* _Source_:
Don't break the chain: use RxJava's compose() operator

Don't break the chain: use RxJava's compose() operator

One nice aspect of RxJava is that you can see how data is transformed through a series of operators:

Observable.from(someSource)
    .map(data -> manipulate(data))
    .subscribeOn(Schedulers.io())
    .observeOn(AndroidSchedulers.mainThread())
    .subscribe(data -> doSomething(data));

What if you have a set of operators that you want to reuse for multiple streams? For example, I frequently use subscribeOn() and observeOn() because I want to process data in a worker thread then subscribe to it on the main thread. It'd be great if I could apply this logic to all my streams in a consistent, reusable manner.

The Bad Way

The following is the anti-pattern I used for many months and is bad (and I feel bad).

First, create a method that applies the schedulers:

<T> Observable<T> applySchedulers(Observable<T> observable) {
    return observable.subscribeOn(Schedulers.io())
        .observeOn(AndroidSchedulers.mainThread());
}

Then, wrap your Observable chain:

applySchedulers(
    Observable.from(someSource)
        .map(data -> manipulate(data))
    )
    .subscribe(data -> doSomething(data));

The code works but it's ugly and confusing - what does applySchedulers() actually apply to? It's no longer a series of operators, so it's hard to follow. There's no way to format this code so it isn't awkward.

Now, just imagine how bad this anti-pattern gets when you use it multiple times for a single stream. *shudder*

Introducing Transformers

The wise people behind RxJava realized this would be a problem and provided a solution: Transformer, which is used with Observable.compose().

Transformer is actually just Func1<Observable<T>, Observable<R>>. In other words: feed it an Observable of one type and it'll return an Observable of another. That's exactly the same as calling a series of operators inline.

Let's write a method that creates a schedulers Transformer:

<T> Transformer<T, T> applySchedulers() {
    return new Transformer<T, T>() {
        @Override
        public Observable<T> call(Observable<T> observable) {
            return observable.subscribeOn(Schedulers.io())
                .observeOn(AndroidSchedulers.mainThread());
        }
    };
}

If we're using lambdas this looks a lot prettier:

<T> Transformer<T, T> applySchedulers() {
    return observable -> observable.subscribeOn(Schedulers.io())

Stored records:
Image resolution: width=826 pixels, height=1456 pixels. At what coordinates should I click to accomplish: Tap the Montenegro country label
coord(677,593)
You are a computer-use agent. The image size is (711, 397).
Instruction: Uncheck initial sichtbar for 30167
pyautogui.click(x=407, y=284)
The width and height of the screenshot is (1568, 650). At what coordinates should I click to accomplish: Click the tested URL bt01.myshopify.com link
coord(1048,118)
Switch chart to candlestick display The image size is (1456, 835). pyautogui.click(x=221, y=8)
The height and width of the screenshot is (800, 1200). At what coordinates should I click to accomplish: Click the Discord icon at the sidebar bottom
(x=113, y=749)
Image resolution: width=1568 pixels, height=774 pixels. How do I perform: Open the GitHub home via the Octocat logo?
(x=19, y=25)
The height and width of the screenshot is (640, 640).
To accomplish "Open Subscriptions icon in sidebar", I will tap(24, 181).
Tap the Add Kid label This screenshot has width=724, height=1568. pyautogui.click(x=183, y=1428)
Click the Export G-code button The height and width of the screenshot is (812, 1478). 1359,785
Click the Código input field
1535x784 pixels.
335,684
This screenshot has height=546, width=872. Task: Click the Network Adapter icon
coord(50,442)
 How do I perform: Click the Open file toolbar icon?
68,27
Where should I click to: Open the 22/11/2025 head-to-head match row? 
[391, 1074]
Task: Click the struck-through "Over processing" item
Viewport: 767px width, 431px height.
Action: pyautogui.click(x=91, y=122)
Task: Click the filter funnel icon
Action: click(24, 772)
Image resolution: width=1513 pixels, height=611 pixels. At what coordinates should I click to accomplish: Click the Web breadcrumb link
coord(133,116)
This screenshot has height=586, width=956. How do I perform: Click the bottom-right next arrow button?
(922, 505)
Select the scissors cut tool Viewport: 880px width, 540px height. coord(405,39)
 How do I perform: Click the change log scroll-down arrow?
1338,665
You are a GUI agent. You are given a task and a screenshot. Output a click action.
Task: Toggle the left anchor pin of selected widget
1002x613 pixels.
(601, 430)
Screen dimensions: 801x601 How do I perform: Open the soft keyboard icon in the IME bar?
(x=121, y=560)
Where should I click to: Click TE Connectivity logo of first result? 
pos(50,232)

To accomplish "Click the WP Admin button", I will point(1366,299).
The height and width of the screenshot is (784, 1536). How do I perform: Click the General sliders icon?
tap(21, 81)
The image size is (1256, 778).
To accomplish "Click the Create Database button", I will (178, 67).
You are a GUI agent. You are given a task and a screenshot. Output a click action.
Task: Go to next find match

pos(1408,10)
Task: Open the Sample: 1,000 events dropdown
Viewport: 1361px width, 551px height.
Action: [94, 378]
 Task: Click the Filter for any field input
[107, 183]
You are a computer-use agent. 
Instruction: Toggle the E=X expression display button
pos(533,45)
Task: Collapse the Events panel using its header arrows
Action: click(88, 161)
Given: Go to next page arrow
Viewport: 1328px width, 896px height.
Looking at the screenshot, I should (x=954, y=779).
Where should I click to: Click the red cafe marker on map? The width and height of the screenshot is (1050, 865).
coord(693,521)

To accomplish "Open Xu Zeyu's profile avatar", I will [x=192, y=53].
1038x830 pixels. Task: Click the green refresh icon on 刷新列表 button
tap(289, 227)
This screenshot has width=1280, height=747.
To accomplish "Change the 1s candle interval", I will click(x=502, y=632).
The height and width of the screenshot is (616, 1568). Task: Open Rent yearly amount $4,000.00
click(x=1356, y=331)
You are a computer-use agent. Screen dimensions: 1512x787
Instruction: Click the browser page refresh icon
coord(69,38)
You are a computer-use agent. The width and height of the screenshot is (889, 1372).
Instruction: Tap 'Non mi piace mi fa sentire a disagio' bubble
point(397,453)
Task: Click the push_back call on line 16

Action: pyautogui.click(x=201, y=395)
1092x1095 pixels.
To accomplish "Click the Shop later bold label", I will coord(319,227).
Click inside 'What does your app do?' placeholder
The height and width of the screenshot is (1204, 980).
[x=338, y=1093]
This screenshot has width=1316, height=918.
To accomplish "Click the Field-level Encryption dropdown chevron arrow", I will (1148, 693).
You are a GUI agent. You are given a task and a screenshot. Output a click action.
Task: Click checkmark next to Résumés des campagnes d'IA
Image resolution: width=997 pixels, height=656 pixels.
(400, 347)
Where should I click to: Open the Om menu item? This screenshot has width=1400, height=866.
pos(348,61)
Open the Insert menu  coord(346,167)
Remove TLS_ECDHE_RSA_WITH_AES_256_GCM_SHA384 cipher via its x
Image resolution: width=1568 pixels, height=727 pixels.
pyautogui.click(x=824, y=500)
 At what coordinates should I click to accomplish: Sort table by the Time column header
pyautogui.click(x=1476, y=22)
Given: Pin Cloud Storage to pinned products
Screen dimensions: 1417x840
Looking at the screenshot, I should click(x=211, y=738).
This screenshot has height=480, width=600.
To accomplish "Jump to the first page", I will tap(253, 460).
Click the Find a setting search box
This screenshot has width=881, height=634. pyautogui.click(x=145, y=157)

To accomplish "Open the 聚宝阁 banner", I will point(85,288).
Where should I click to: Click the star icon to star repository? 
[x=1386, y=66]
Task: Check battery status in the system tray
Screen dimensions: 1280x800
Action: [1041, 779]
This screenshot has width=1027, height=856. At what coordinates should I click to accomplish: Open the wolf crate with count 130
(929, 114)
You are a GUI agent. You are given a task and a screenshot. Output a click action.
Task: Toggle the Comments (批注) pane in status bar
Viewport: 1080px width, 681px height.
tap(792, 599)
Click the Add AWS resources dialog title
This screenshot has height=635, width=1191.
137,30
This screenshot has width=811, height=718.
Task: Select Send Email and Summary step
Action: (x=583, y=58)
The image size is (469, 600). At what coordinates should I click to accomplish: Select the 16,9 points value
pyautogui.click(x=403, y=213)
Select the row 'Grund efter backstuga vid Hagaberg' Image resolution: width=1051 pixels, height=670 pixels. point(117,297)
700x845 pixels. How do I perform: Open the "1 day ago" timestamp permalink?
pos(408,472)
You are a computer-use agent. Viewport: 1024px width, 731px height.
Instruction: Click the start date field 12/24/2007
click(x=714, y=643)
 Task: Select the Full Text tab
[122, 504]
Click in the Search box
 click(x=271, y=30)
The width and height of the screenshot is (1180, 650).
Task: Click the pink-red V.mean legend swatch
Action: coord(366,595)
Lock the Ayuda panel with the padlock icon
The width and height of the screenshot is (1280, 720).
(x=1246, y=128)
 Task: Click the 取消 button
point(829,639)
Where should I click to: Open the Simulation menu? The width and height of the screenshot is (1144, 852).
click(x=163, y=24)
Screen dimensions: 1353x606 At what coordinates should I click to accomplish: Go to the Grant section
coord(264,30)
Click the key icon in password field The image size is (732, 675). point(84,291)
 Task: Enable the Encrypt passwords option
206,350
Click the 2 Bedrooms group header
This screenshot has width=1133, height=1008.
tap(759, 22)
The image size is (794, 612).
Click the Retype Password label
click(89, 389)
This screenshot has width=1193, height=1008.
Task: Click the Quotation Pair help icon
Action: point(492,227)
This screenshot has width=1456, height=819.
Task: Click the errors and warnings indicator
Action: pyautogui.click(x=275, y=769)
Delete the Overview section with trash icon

* _Exercise prompt_:
According to the RxJava article, which method is a Transformer used with?

* _Output of the exercise_:
Observable.compose()